Dr. Catherine Gordon, a pediatric endocrinologist and specialist in adolescent medicine at Children’s Hospital Boston, said that so far, most evidence showed that neither breast development nor menstrual age had changed for white girls of normal weight.
The new study included 1,239 girls ages 6 to 8 who were recruited from schools and examined at one of three sites: the Mount Sinai School of Medicine in Manhattan, Cincinnati Children’s Hospital or Kaiser Permanente Northern California/University of California, San Francisco. The group was roughly 30 percent each white, black and Hispanic, and about 5 percent Asian.
At 7 years, 10.4 percent of white, 23.4 percent of black and 14.9 percent of Hispanic girls had enough breast development to be considered at the onset of puberty.
At age 8, the figures were 18.3 percent in whites, 42.9 percent in blacks and 30.9 percent in Hispanics. The percentages for blacks and whites were even higher than those found by a 1997 study that was one of the first to suggest that puberty was occurring earlier in girls.
Labels: corporatism, environment, weight
I can't even start to comment because I'll get going about eating disorders, fashion magazines, the diet industry - and that skinny bitch from the PTA who was always trying to get me to go to exercise class with her.
Glad I stopped by for coffee with y'all this morning.
I read the article. I didn't see a flat out indictment of weight as the sole causative factor in early onset of puberty. Dr. Biro stresses the need for more studies on the effects of environmental chemicals.

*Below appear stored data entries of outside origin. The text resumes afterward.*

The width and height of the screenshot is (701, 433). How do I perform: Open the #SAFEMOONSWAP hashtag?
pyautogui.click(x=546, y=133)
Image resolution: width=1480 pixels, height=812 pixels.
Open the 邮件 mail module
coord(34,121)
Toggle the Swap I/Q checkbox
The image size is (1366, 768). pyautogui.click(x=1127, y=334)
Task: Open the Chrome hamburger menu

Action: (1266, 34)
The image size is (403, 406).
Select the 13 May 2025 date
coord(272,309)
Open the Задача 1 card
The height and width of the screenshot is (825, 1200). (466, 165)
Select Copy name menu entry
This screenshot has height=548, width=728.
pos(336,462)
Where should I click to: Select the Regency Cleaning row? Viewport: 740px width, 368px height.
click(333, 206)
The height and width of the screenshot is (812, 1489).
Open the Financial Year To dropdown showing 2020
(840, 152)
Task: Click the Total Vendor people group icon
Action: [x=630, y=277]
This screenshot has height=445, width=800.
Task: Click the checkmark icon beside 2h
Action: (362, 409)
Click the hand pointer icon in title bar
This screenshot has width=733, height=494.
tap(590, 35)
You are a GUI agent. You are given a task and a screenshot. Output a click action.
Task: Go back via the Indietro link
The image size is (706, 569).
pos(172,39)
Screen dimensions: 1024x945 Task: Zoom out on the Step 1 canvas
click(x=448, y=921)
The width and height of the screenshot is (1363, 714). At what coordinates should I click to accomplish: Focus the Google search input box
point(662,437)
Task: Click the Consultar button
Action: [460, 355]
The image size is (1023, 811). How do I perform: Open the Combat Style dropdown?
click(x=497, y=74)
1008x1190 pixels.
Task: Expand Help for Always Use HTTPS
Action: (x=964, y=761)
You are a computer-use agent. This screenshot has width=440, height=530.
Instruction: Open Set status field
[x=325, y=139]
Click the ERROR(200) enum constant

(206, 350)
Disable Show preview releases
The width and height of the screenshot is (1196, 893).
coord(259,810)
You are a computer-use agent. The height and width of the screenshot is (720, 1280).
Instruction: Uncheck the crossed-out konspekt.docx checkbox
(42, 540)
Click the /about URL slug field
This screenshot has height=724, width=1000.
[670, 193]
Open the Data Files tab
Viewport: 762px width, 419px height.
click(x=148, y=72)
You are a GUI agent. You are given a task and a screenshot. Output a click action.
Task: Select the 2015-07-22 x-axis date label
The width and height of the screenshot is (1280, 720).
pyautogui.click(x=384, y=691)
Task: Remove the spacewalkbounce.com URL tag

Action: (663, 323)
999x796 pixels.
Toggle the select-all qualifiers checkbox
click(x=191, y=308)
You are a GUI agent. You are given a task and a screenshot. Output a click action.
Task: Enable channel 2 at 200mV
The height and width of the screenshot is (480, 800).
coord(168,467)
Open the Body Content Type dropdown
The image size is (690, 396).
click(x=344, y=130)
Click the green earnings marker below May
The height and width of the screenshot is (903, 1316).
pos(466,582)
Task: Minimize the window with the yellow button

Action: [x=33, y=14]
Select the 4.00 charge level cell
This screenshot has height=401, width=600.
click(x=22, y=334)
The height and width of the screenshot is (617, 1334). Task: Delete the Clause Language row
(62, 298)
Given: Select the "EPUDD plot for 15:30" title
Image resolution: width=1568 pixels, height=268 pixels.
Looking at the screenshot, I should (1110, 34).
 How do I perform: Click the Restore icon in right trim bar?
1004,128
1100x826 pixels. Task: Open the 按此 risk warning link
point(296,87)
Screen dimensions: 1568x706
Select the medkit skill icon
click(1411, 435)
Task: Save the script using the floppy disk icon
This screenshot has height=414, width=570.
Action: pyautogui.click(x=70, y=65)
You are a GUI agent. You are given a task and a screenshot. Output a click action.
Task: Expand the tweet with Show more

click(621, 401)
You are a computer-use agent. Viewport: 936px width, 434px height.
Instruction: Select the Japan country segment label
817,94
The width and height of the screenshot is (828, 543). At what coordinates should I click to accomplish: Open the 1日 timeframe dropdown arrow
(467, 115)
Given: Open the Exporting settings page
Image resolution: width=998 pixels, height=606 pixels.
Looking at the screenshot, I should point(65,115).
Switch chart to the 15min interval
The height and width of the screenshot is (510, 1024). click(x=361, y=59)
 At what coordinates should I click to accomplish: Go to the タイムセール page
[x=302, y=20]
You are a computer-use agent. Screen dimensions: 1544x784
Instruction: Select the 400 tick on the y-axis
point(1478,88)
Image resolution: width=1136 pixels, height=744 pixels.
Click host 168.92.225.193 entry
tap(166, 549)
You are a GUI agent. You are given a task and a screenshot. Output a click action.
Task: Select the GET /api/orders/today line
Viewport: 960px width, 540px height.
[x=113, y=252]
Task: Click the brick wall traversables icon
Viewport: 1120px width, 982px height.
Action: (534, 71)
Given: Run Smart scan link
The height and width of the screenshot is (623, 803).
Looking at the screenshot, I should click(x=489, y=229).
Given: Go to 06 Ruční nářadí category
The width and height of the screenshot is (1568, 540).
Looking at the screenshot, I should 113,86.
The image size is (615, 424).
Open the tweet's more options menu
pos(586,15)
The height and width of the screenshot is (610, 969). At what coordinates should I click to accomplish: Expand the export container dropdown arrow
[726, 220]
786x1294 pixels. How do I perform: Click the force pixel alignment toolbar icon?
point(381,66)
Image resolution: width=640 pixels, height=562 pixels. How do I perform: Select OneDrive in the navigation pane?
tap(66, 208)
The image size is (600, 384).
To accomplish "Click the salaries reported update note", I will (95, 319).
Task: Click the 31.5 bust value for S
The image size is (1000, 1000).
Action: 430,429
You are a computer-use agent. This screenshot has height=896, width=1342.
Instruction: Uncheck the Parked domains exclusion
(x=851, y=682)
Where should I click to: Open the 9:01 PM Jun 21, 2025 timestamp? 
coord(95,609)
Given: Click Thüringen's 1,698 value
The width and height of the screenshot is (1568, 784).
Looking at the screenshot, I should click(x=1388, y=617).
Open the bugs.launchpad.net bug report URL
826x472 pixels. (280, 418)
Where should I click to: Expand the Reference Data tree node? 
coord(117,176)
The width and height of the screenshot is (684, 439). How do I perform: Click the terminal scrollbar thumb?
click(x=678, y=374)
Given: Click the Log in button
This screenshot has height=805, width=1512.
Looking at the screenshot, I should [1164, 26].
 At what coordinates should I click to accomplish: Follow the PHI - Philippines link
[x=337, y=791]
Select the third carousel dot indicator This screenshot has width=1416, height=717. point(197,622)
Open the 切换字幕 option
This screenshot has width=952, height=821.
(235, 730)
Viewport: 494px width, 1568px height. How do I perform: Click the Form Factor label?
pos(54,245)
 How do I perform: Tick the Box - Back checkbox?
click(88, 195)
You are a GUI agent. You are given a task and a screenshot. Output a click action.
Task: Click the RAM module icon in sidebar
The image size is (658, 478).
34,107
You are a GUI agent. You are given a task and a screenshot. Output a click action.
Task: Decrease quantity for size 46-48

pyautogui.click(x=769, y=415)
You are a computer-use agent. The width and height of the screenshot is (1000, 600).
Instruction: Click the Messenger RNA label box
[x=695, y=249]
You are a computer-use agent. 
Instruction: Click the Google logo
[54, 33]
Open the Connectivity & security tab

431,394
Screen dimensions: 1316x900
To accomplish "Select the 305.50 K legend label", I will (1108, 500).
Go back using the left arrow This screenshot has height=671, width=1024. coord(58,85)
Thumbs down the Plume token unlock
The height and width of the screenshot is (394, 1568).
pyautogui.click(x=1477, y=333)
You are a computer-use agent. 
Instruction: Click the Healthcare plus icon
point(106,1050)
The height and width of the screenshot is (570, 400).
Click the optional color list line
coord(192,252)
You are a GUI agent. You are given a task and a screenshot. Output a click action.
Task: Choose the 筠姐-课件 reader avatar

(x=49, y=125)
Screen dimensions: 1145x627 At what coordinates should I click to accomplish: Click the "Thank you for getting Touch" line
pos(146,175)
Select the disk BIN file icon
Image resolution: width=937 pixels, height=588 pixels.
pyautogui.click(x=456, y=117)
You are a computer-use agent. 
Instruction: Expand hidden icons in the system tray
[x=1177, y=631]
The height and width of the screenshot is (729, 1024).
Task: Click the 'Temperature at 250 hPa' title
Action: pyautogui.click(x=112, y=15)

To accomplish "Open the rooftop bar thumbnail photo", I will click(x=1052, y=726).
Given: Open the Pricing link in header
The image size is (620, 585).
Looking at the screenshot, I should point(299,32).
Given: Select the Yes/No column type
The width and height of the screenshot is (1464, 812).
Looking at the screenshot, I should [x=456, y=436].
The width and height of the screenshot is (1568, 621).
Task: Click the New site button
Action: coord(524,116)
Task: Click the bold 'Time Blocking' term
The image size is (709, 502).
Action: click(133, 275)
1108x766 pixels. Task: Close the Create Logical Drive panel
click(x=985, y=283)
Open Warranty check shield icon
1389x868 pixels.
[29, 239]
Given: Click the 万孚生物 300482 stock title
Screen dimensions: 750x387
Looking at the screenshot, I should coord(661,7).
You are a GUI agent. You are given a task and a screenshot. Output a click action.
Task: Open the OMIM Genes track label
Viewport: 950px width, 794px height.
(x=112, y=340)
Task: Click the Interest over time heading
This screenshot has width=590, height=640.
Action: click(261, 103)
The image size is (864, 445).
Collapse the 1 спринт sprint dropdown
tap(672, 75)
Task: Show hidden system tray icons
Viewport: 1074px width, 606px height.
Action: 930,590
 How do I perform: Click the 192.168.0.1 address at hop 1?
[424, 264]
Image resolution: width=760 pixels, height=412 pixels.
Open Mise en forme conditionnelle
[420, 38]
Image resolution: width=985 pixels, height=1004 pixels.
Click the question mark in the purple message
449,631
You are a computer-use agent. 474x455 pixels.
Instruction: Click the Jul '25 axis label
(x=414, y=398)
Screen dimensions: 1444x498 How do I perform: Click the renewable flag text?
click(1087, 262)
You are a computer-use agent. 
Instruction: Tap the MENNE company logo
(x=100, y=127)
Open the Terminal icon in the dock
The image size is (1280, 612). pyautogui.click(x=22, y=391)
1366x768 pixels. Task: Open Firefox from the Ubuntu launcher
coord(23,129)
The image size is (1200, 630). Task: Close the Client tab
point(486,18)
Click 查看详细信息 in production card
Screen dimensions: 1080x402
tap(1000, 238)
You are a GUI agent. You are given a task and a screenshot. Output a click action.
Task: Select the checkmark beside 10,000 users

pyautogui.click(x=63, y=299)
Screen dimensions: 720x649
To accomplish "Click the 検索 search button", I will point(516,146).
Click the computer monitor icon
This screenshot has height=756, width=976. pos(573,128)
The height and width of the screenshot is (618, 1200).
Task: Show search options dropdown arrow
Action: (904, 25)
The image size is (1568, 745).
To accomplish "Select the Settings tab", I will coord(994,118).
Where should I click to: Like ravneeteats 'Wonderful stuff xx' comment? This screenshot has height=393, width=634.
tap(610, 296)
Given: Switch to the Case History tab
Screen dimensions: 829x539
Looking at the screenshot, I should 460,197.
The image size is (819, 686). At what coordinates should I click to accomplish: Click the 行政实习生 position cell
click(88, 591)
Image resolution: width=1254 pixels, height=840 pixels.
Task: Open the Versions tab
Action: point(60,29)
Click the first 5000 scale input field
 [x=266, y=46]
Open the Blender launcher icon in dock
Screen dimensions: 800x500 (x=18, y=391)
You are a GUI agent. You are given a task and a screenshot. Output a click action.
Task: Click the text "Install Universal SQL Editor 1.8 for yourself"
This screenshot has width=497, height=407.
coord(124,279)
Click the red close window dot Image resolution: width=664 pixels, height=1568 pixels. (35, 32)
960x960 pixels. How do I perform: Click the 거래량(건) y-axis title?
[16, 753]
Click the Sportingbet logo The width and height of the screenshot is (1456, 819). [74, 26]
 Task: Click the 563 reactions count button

But if the study does show that neither breast development nor menstrual age had changed for white girls of 'normal' weight, than it would be foolish to ignore that link (even if we disagree about the definition of normal weight). If toxins are stored in body fat, and we are exposed to more and more toxins every day, than it would seem possible that persons with more body fat would accumulate more stored toxins.
The big question I have, after reading this is why the rates are so much higher for black and Hispanic girls. What were the other differences, other than race, that might account for this difference?
did you read the article: specifically this section:
"But Dr. Biro said he did not think weight was the whole story. He said it was possible that environmental chemicals were also playing a role, and added that he and his colleagues were now studying the girls’ hormone levels and lab tests measuring their exposures to various chemicals.
“It’s certainly throwing up a warning flag,” Dr. Biro said. “I think we need to think about the stuff we’re exposing our bodies to and the bodies of our kids. This is a wake-up call, and I think we need to pay attention to it."
That, to me, reads as if the doctor does think environmental chemical exposure is part of the equation.
And it sounds to me as if you're willing to throw out the study simply because it mentions weight as a possible factor. Wouldn't saying "weight is never the cause of a problem" just as close minded as saying "weight is always the cause of problems"?